I first heard about the passing of my dear friend and mentor, Annette Louise Grable, on November 13th. Both she and her husband, Kevin, meant so much to me as I entered college. She was a huge part of organizing so many of the fun and ministry events at the Valley Vineyard, our home church in Reseda, California while I was growing up. Looking back at the many times she touched me, there are two in particular that stand out.
The first is when I was looking for someone to help me with my writing. She introduced me to Jarre Fees, a woman at church. Jarre and I became fast friends. She saw potential in me and, with patience, helped me become a better writer. When Jarre passed away in May of 2014, Annette was one of few people I felt comfortable sharing a vision God gave me in the midst of my grief. I saw Jarre, the way I last remembered her: elderly, short gray hair, bent over and using a walker. Then she stood upright; her walker was gone, she grew younger, and her hair became blonde and long. This revelation fascinated Annette and, far from questioning the vision, she appreciated that I shared it with her.
My second precious memory occurred in 2019. I had been gone a year from California and was living in Lancaster, Pennsylvania with no familiar faces to trust. Despite the fact I’d been living six months in a new city, I was still very lonely, overwhelmed, and frustrated with God’s plan for me.
To make things harder, a friend and neighbor I had known since childhood, my parents’ tenant, had just died. I was upset that I couldn’t do anything to help from so far away. I was bothered that he had been launched into an unknown Eternity of his choosing but felt some relief that Mama and Papa would finally be free to sell their house and move from California. I experienced a small amount of comfort that day from a sympathetic manager and wonderful Cracker Barrel guests who coaxed me to smile at my station as hostess.
The next day, Friday, was another work day. I did my best to hang in there and proceed with my job greeting Cracker Barrel guests and scheduling wait times for tables. Maybe Mama and I could talk afterwards, since she kept asking how long my shift was that day. Around mid-shift when fewer guests were few checking in, my co-hosts and I were feeling less stressed than usual.
I looked up and saw a man and a woman walking toward me. They were grinning ear to ear as if they recognized me. But it couldn’t be, as I still knew hardly anyone in town. The closer they approached the more familiar they became.
Perhaps they were regulars I had waited on before.
No, they seemed much more familiar that that.
There was a glint in their eyes that said WE KNOW YOU. AND YOU KNOW US!
Wait a minute!
Could it be?
“NO WAAAAY!” I shouted with joy.
Unbelievably, It was Annette and Kevin approaching the host podium. Annette was snapping away with her phone camera as I rushed into her arms and accidentally knocked her phone to the floor. Turns out my friends were on vacation from Los Angeles and traveled many miles out of their way just to surprise me.
I asked my manager for some time to say hi to them, since I hadn’t seen either in so long. He graciously agreed and we spent twenty minutes catching up, sharing back and forth about everything from grandkids to grand gestures like the one they had just pulled off. It was easily one of the best moments that happened to me in the whole month. At the end of the day, I found out Mama was in on the surprise and had been confirming the details of my work schedule to the Grables.
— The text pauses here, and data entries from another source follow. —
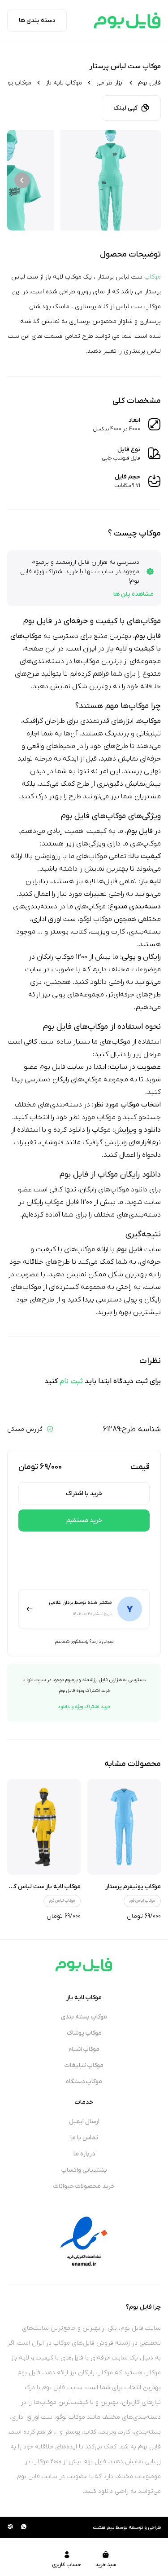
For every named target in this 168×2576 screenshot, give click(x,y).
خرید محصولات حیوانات (84, 2186)
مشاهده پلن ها (133, 594)
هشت (99, 2527)
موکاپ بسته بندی (84, 2017)
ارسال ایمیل (84, 2121)
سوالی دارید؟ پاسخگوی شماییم (84, 1641)
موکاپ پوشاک (84, 2033)
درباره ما (84, 2154)
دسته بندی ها (37, 20)
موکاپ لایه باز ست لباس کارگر (43, 1886)
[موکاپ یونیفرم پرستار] (124, 1827)
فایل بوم (149, 83)
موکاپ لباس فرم (142, 1900)
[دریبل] (10, 2527)
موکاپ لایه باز (64, 83)
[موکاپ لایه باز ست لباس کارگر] (44, 1827)
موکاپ (152, 277)
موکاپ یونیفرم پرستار (133, 1886)
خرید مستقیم (84, 1520)
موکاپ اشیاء (84, 2049)
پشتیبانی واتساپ (84, 2170)
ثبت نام (71, 1381)
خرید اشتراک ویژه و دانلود (84, 1707)
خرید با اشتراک (84, 1493)
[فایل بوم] (127, 20)
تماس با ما (84, 2137)
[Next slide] (22, 180)
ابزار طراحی (110, 83)
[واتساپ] (24, 2527)
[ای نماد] (84, 2241)
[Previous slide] (146, 180)
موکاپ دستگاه (84, 2081)
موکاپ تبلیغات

While this was not the last time I saw Annette in person, it was one of the most meaningful moments we shared together. We saw each other in church when I finally visited California in 2021, and she would often encourage me on Facebook. When Annette announced to her friends on Facebook she was putting a halt to her cancer treatments, I called her up to say hi and offered prayers to her and Kevin. Both of them appreciated it.
When she passed away, I was grateful that unlike several other friends who had died, I had the opportunity to talk with her one final time. Like with Jarre, I wanted God to share a vision of how Annette appears now in Glory and before Jesus—one to comfort me and others in this hard time. This time, however, the Lord did not grant me a picture, but imparted to me a sweet description of what it’s like to be in His Presence. It was so beautiful and glorious—the greatest assurance I had of what God has in store for we who are in Christ Jesus.
Annette is gone from us for a time, but the real Annette is alive because of our Savior, who redeemed her from sin. And the enemy of our souls cannot touch her ever again! On the one hand, it still hurts to think of our loss and how she suffered. On the other hand, I’m grateful Jesus shares in the sorrow.
He showed me that death and its impact hurts Him too, though He’s happy when His children are safe and at peace. I’m thankful I can now look forward with less fear when my time comes as well.
Most of all I am happy that Annette is safe in His arms. A longtime Dodgers fan, I think Annette Grable would enjoy the irony that she is now spending more time with that other Los Angeles baseball team—the Angels.